(Exercise set):
1. Write out the part of the episode script that begins at the words "- You saw me?" and stops after the words "on Farmers Only.".
2. According to the episode script, how long has Christy been sober?

(Text for analysis):
□ □ □ □ □

Mom s04e19 Episode Script

Mushroom Soup and Tantric Sex

- Hi, Christy, alcoholic.
- GROUP: Hi, Christy.
I know I've shared about this before Yeah, yeah, I was a crappy mom.
Let it go.
I'm talking about being lonely.
Oh, great, carry on.
So, anyway, there's this cute guy at my school, and we'd been doing the smiley, flirty thing for a couple of weeks, and one day I just got tired of waiting for him to make a move and I gave him my number.
He seemed really excited, said he was gonna call, so, crazy me, I believed him.
I mean, he drives a Prius.
Prius equals sincere, everybody knows that.
Except Brad that's his name never called.
So I give him the benefit of the doubt.
Maybe a parent died, maybe he died.
I was hoping he died.
And then this morning there he was, walking across campus, so not dead.
And that's when it hit me, I'm gonna be alone forever.
(phone vibrates) (sighs) I have been sober for almost four years, and, yes, my life is better for it, but nobody told me that leading a clean life meant putting my vagina up on blocks.
(phone vibrates) Would the owner of the phone or vibrator please turn it off? It's your phone.
What? Oh.
But it is something you would do.
(sighs) I'm just saying that when it comes to love, sobriety isn't doing me any good at all.
I may as well be a Oh, my God, it's a text from Brad.
He lost his phone, he just found it, he's really sorry, and he wants to take me to dinner.
Anyway, sobriety's amazing, thanks.
Okay, babe, I'm gonna head home.
You really need to drag all that back and forth every time you spend the night? Oh, you poor, simple man.
You think this just magically happens? This requires equipment.
Such as? Forgetting about clothing, underwear, shoes, lingerie for before, sweatpants for after, there's also body lotion, face lotion, exfoliant, night repair, eye cream, makeup, which is a whole subcategory.
Then you've got your curling iron, blow dryer, shampoo, conditioner Which by the way, is two separate things, no matter what it says on that big jug of industrial crap you use.
I have a blow dryer.
Aw, you're so cute.
You have a boy blow dryer.
It's only good for drying your balls.
- You saw me? - Unfortunately.
Why don't you just leave all that stuff here? Because then I wouldn't have my stuff at home.
I can't afford to double up on everything.
Well, maybe all this going back and forth isn't working.
Maybe we need to make a change.
Are we breaking up? 'Cause I should warn you, I've been getting a lot of hits on Farmers Only.
- Have you now? - Yeah, you want to know why? 'Cause city folk just don't get it.
What I'm trying to say is maybe you'd consider moving in with me.
(chuckles) Wow.
It'd be a hell of a lot more practical.
Be still my beating heart.
You don't have to answer now.
I'm just putting it out there.
Okay, well (strained): thanks for asking.
I'm gonna need some time to get quiet and give it some thought.
- Let me know what Marjorie says.
- I will.

□ □ □ □ □

(Extracted material):

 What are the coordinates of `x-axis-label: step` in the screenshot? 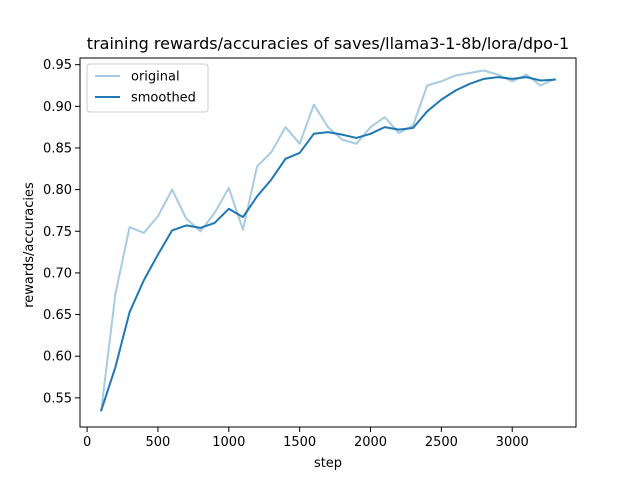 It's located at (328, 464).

□ □ □ □ □

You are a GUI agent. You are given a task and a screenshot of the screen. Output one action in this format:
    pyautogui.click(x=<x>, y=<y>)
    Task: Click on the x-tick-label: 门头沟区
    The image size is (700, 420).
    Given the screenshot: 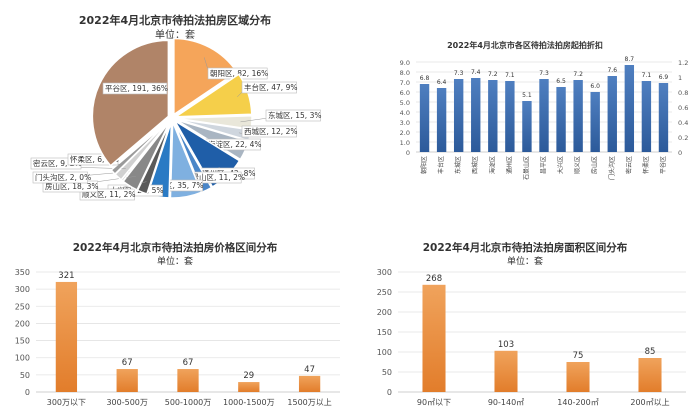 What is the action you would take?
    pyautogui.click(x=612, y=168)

□ □ □ □ □

(Numbered answers):
1.
- You saw me? - Unfortunately.
Why don't you just leave all that stuff here? Because then I wouldn't have my stuff at home.
I can't afford to double up on everything.
Well, maybe all this going back and forth isn't working.
Maybe we need to make a change.
Are we breaking up? 'Cause I should warn you, I've been getting a lot of hits on Farmers Only.

2. Almost four years.